O Ódio que Você Semeia: Tensões sociais acirradas em poderoso drama racial
No dia 1 de janeiro de 2009, um jovem afro-americano chamado Oscar Grant foi morto a tiros pela polícia de Oakland, na Califórnia. Oscar estava deitado de bruços no chão da estação de metrô Fruitvale e foi baleado após uma intervenção da polícia em uma briga fora do vagão lotado. O caso ganhou muita repercussão devido aos vídeos filmados de diversos ângulos, tornando-se virais na internet e sendo exibidos na televisão posteriormente. Em 2013, o adolescente Trayon Martin estava desarmado quando levou um tiro do policial George Zimmerman, que foi a julgamento após o incidente e foi declarado inocente. É este tipo de ocorrência, infelizmente, muito comum nos Estados Unidos, que inspirou a autora Angie Thomas a escrever seu primeiro e premiado romance, chamado de O Ódio que Você Semeia. Sucesso de crítica e de público, era questão de tempo para que a história fosse transportada para a tela grande.
A história fala sobre Starr Carter, uma jovem afro-americana de 16 anos que mora em um bairro onde a maioria da população também é negra. Starr tem uma conexão muito forte com sua identidade enquanto mulher negra e com suas raízes, graças à sua criação familiar, tornando o fato de frequentar uma escola de classe média alta, frequentada quase que inteiramente por alunos brancos, um pouco conflitante para ela. Após a polícia invadir uma festa do bairro em que Starr está, ela é amparada por seu amigo de infância Khalil, que a leva para casa de carro. No meio do caminho, a dupla é abordada por um policial, que exige que Khalil saia do carro. Quando o jovem, fora do carro, se aproxima da janela para verificar se Starr está bem, o policial atira nele três vezes.
Muita coisa poderia ter dado errado nesse filme. Trazer uma história que apresenta um enorme peso social e político atualmente em uma abordagem mais popular poderia ter sacrificado muitas das discussões que o material de origem quer trazer com sua narrativa. No entanto, o diretor George Tillman Jr. e a roteirista Audrey Wells conseguem transportar a história de Starr de maneira coerente para o audiovisual e, talvez, para algumas pessoas, até mesmo de forma mais impactante, já que ter a imagem pode ter mais peso do que as palavras poderiam trazer.

:::

- [CONJUNTO DE TAREFAS]
#1 Retorne, do texto sobre O Ódio que Você Semeia, tudo desde "Muita coisa poderia" até "palavras poderiam trazer.".
#2 Responda com base no texto sobre O Ódio que Você Semeia:
(a) Em qual estação de metrô Oscar Grant foi baleado?
(b) Qual é a idade de Starr Carter?
(c) Quem escreveu o roteiro do filme?

:::

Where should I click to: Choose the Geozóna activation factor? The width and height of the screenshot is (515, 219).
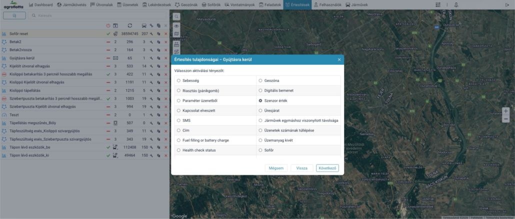point(261,80)
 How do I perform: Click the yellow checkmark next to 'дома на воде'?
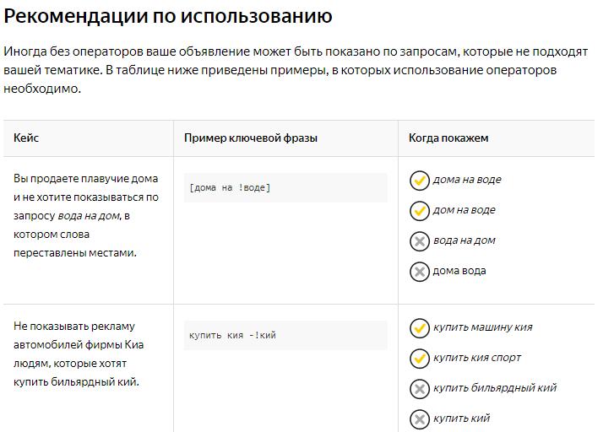pos(420,181)
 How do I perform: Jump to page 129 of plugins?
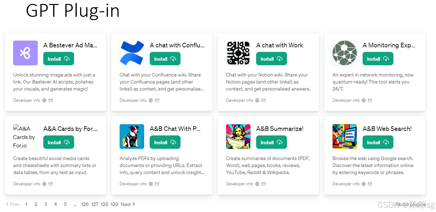114,204
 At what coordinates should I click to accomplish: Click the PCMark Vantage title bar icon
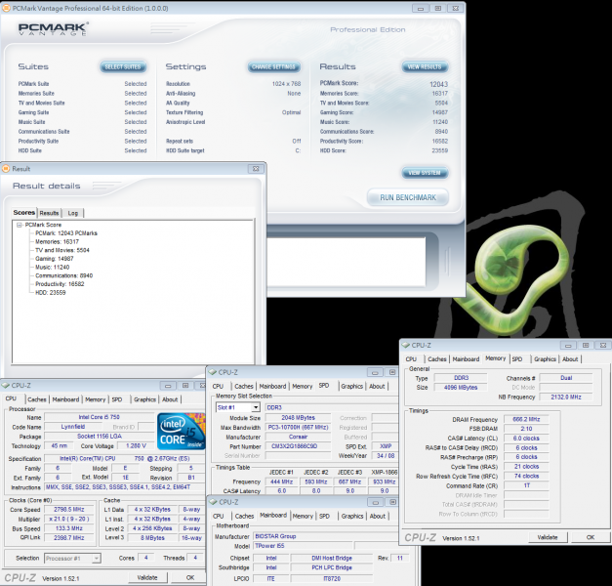[x=8, y=7]
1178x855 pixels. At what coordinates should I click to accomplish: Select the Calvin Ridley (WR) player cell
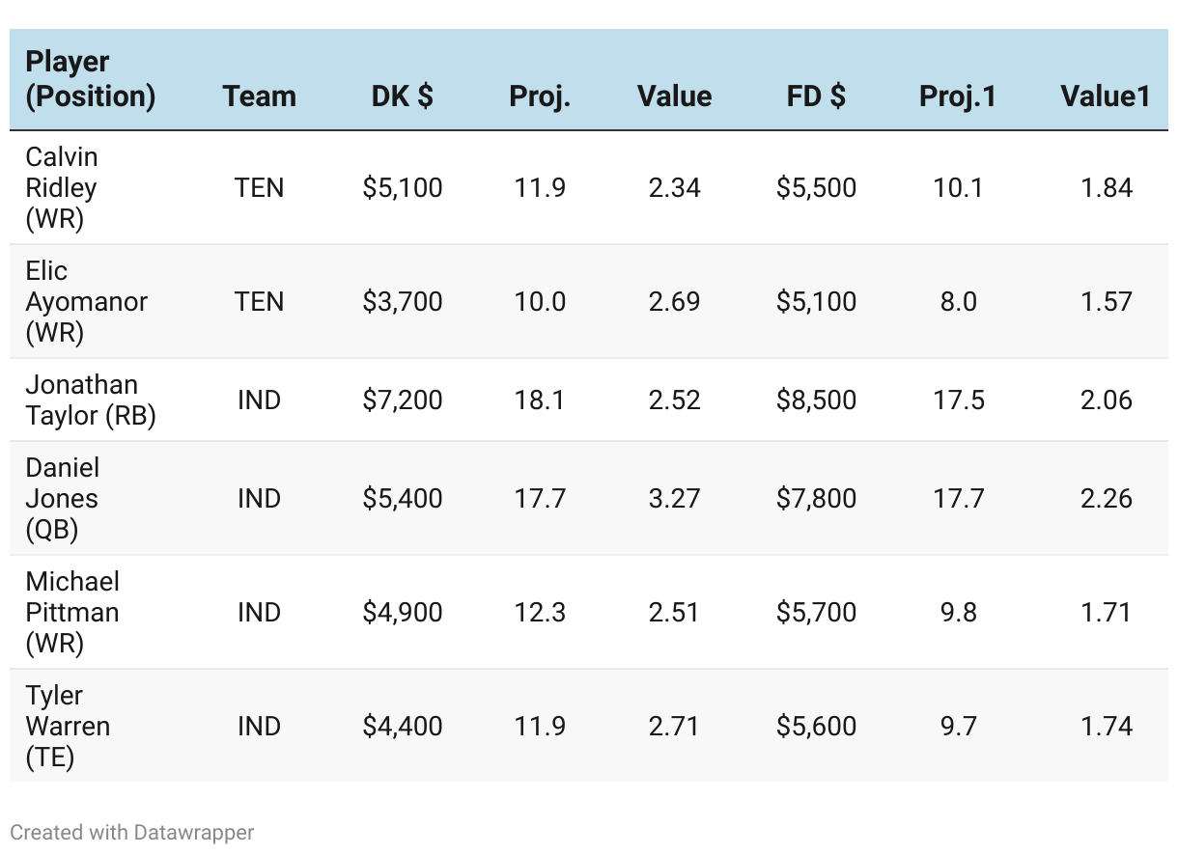coord(62,187)
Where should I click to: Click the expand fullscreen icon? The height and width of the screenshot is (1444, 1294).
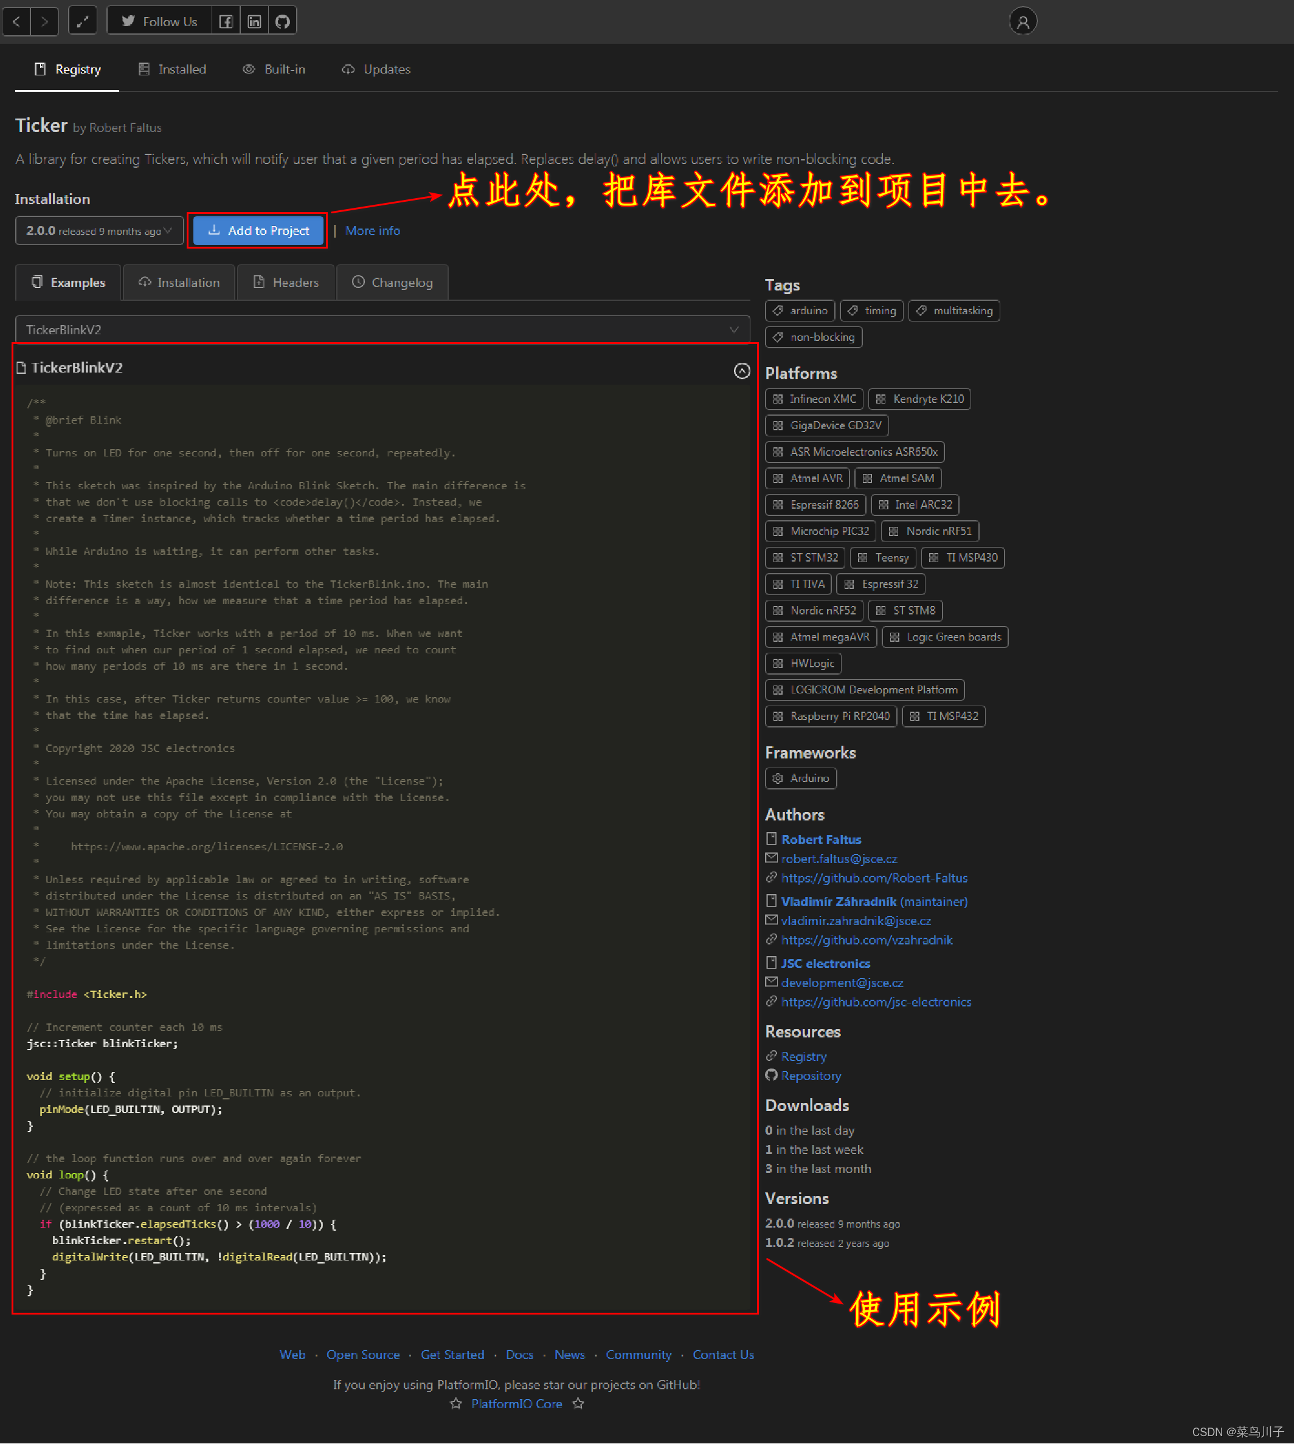(x=82, y=21)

:::

- [RESULTADOS ESPERADOS]
#1
Muita coisa poderia ter dado errado nesse filme. Trazer uma história que apresenta um enorme peso social e político atualmente em uma abordagem mais popular poderia ter sacrificado muitas das discussões que o material de origem quer trazer com sua narrativa. No entanto, o diretor George Tillman Jr. e a roteirista Audrey Wells conseguem transportar a história de Starr de maneira coerente para o audiovisual e, talvez, para algumas pessoas, até mesmo de forma mais impactante, já que ter a imagem pode ter mais peso do que as palavras poderiam trazer.

#2
(a) Na estação Fruitvale.
(b) 16 anos.
(c) Audrey Wells.